Trial Court’s Discretionary Decision Of No Prevailing Party Affirmed On Appeal.
Under Civil Code section 1717, a trial judge has wide discretion to deny attorney’s fees where there are no clear, unqualified winning litigants such that the results are “mixed.” Even where a party is ostensibly the prevailing party, the trial judge can still deny fees based on a variety of equitable considerations. (Hsu v. Abbara, 9 Cal.4th 863, 871, 874-875 (1995) [our Leading Case No. 2].)
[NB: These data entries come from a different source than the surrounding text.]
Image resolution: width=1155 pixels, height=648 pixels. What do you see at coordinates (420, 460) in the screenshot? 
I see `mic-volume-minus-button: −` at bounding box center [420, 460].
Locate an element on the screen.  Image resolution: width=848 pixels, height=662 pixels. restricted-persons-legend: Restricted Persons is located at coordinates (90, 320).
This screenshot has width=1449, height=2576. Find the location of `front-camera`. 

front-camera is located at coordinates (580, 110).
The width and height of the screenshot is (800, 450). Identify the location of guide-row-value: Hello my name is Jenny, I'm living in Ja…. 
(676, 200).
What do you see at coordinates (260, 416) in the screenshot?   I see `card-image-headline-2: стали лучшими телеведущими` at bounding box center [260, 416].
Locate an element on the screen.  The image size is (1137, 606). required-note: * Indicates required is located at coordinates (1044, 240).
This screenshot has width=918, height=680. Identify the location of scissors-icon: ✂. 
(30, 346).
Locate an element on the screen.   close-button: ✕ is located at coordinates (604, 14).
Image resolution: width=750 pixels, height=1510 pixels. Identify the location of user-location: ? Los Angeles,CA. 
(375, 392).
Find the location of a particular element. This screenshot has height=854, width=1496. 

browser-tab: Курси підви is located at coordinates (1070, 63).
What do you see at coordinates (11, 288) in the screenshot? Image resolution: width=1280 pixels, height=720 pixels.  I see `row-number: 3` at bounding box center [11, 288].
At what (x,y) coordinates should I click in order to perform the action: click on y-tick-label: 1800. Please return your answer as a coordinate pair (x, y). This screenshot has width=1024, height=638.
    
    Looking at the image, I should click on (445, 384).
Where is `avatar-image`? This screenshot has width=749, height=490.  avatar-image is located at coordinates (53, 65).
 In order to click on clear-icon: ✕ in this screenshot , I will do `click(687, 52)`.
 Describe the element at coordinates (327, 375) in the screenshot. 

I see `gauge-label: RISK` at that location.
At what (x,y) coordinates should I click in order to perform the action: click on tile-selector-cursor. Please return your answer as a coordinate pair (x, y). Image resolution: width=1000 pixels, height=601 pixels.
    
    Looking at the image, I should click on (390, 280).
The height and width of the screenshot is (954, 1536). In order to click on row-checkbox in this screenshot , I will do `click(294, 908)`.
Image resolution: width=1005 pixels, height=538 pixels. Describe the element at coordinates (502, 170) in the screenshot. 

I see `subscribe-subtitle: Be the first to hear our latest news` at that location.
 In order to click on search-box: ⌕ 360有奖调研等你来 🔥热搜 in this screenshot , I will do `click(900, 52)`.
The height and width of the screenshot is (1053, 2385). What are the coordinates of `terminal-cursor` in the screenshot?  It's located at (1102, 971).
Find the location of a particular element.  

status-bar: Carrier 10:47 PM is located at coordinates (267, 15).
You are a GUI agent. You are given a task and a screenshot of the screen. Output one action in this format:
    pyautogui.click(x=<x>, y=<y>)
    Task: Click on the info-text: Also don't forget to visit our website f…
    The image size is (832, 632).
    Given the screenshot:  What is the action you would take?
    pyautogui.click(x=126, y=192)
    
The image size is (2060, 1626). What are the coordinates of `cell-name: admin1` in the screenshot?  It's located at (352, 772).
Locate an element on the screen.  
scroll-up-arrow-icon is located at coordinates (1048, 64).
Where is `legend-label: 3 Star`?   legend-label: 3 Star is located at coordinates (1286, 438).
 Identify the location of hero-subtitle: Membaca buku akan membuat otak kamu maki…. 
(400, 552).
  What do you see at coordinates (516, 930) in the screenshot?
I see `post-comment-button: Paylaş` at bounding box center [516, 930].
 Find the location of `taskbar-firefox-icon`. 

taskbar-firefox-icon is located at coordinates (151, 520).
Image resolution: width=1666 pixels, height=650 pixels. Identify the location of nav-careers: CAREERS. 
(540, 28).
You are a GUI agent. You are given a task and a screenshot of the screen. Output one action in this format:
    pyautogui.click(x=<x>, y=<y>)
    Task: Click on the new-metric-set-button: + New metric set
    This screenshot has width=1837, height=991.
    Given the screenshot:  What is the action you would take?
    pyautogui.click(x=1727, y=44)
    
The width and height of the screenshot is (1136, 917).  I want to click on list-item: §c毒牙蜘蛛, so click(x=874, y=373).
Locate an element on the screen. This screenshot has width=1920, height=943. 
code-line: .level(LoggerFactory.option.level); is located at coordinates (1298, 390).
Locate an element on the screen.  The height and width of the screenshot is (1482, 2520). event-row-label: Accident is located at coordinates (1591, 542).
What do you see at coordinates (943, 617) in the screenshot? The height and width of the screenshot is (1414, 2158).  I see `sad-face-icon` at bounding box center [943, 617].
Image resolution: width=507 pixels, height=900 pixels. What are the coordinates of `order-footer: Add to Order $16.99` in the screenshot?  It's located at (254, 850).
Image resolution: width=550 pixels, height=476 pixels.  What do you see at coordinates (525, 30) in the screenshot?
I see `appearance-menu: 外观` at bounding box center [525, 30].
In Nasar Enterprises, Inc. v. BP West Coast Products LLC, Case Nos. B269096/B269104/B276380 (2d Dist., Div. 4 May 2, 2018) (unpublished), no litigant clearly
won—the defense won on breach of contract/implied covenant claims, plaintiffs won on an implied warranty of merchantability claim with positive damages recovery, and BP West Coast Products won on a breach of contract claim against one plaintiff who still had a positive recovery after offsetting BP’s damages when two separate actions were consolidated together. The trial judge determined no one prevailed, denying section 1717 fees
The appellate court affirmed. The results were mixed, and the trial court did not have to designate one party securing relatively more relief as the prevailing party because no unqualified victory was had.